◆ 练习数据

▼▼▼

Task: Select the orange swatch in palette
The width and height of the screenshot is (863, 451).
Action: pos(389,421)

▲▲▲
▼▼▼

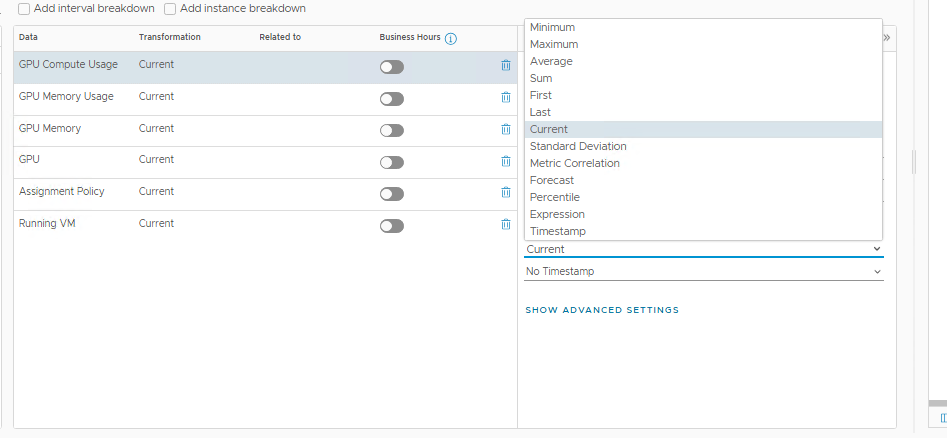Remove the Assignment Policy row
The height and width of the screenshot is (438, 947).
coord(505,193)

▲▲▲

◆ 题目详情
把含有“Task: Select the orange swatch in palette”的那一行到含有“Action: pos(389,421)”的那一行之间的记录原样抄写出来，首尾两行都包括在内。

◆ 完整答案
Task: Select the orange swatch in palette
The width and height of the screenshot is (863, 451).
Action: pos(389,421)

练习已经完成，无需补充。